Una corrida sin toros claros para el triunfo, sin embargo, tuvo interés, y mucho, para el aficionado, primero por la excelente estampa de los seis ejemplares de Lagunajanda, de finas y muy serias hechuras, además de lucir unas astifinas y descaradas defensas, pero también por la transmisión que provocó el peligro, el temperamento y la exigencia de segundo y tercero.

Y ante ellos, dos toreros que desnudaron la verdad con la que vinieron a Madrid: Fortes y Román, un par de mártires dispuestos a derramar su sangre en pos de un objetivo, el de llegar a lo más alto convenciendo y acallando las roncas, exasperantes e inoportunas voces de los que no ven, o no quieren ver, que es peor, más allá de sus narices.

Y eso que a Fortes apenas le tuvieron en cuenta hasta que la prenda que hizo segundo estuvo a punto de arrancarle la cabeza en las tres pavorosas bernadinas con las que cerró una faena auténtica y sincera, de valor sereno y mucha inteligencia, tratando de hacerlo todo muy puro y muy de verdad.
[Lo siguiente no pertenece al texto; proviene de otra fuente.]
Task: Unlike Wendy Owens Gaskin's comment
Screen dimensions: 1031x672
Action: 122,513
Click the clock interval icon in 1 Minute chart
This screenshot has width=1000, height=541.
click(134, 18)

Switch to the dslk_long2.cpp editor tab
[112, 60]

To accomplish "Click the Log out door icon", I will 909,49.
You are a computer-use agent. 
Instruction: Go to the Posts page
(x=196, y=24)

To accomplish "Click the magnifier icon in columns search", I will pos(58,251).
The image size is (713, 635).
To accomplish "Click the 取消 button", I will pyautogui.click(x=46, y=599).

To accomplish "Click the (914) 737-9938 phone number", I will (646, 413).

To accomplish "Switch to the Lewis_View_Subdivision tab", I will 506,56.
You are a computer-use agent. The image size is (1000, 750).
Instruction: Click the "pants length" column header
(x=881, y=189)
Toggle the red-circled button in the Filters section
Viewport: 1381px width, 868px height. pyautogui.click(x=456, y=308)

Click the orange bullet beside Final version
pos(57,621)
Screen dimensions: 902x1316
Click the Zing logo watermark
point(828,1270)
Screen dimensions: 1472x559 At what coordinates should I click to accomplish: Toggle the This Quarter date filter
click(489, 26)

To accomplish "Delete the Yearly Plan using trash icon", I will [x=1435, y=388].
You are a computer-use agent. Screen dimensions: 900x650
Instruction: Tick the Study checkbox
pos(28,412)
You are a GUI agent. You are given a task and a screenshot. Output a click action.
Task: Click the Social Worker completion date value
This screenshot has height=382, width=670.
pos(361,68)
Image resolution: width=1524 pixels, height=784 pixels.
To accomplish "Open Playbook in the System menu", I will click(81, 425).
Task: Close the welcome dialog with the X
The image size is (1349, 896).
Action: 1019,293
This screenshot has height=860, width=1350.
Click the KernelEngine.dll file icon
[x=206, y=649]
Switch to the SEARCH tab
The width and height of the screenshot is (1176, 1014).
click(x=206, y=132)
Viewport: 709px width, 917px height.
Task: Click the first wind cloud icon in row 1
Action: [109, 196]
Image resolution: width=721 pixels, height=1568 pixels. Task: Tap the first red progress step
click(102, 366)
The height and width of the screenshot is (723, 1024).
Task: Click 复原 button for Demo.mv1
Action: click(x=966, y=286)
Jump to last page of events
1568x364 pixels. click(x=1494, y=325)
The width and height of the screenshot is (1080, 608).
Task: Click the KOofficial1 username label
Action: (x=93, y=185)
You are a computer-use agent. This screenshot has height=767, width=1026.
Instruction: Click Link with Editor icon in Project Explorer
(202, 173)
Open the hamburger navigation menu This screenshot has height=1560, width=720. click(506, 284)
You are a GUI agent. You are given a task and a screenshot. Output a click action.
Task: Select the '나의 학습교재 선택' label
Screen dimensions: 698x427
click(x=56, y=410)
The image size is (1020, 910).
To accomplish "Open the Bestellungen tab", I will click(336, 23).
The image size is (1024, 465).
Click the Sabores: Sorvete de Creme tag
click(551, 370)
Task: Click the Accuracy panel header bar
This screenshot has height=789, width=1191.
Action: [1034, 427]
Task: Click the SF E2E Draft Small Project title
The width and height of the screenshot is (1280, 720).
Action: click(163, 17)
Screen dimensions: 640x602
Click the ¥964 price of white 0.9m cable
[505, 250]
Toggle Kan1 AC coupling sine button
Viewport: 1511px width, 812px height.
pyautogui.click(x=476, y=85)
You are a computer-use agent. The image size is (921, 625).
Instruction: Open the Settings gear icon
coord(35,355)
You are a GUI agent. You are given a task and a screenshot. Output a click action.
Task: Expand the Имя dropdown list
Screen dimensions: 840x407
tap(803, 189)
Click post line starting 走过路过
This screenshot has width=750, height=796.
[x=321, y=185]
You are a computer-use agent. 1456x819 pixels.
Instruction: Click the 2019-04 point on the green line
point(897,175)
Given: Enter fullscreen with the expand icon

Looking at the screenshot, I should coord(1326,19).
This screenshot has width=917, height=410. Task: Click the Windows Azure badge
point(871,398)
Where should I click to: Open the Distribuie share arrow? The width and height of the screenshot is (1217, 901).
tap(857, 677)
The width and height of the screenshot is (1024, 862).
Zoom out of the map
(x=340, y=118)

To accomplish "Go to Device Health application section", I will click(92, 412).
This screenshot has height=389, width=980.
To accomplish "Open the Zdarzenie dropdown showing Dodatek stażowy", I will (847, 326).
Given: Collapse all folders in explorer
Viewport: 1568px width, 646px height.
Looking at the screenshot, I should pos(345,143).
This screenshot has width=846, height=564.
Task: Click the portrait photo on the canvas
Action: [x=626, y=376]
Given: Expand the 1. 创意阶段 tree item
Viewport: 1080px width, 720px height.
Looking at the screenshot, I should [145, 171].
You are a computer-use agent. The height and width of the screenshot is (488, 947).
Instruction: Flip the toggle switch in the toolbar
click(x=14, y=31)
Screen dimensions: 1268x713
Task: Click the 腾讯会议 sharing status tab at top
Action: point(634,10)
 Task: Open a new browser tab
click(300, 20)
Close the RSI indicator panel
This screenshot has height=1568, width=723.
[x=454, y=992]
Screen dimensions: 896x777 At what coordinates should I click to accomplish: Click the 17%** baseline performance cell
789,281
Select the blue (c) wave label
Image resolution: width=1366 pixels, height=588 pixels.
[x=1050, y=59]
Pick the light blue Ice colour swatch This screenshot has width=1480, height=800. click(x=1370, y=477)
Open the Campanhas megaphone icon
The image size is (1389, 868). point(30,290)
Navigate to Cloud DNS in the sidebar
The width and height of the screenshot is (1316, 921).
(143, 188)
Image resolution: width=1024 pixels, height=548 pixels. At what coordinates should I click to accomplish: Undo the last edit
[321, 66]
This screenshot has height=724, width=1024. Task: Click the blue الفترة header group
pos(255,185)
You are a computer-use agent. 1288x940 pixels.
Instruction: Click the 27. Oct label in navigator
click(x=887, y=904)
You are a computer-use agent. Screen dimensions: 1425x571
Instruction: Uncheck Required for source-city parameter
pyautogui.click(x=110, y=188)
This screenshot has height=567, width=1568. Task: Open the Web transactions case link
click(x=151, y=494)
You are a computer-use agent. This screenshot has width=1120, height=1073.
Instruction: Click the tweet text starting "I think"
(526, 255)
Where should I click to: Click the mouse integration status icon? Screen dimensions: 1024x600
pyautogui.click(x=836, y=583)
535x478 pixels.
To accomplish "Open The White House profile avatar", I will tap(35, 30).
Pero el grueso de su labor transcurrió entre una tremenda frialdad de los tendidos, que no supieron apreciar verdaderamente la dimensión que estaba ofreciendo el malagueño con un toro que cada embestida era un navajazo a las femorales, un animal que lo tenía todo guardado para él, esperando detrás de la mata cualquier desajuste para ir directamente al bulto.

Y ahí estuvo la importancia del torero, que, sin un aspaviento y sin vender nada, le planteó una batalla de tú a tú, aunque, ya está dicho, la gente no se enteró hasta el final. Entró la espada como vela y, aunque le pidieron la oreja, no hubo pañuelos suficientes para la concesión de un trofeo que hubiera tenido su peso en oro. La falta de criterio de los llamados exigentes quedó demostrada cuando trataron de censurarle la vuelta al ruedo, e, incluso, cuando hicieron aspavientos despectivos mientras Fortes pasaba por delante de ellos. Qué pena.

Los mismos ingratos que trataron de enseñar a colocarse a Román, que si algo tiene este torero, además de valor a raudales, es que nunca se esconde ni trata de engañar a nadie, como así hizo con el exigente y temperamental tercero. Faena también de exposición, actitud y buen toreo del valenciano, que instrumentó una primera parte de altura haciendo lo fundamental a base de quietud, arrestos y mano baja. Luego es verdad que le sobraron florituras para que aquello no decayera y para ahorrarse también el trago que pasó cuando el animal, que tampoco perdonaba una, le prendió por la chaquetilla en unos momentos de verdadera angustia. Acabó atascándose con el descabello pero, así y todo, saludó una merecida ovación.

El resto de la tarde no dio para más. Ni Fortes pudo pasar de insistente con el sosísimo quinto, ni Román hizo gran cosa con un sexto que se vino abajo enseguida. Como el salmantino Juan del Álamo, que, con un imposible, tampoco pasó voluntarioso con el inválido primero, ni con el descastado y aplomado cuarto.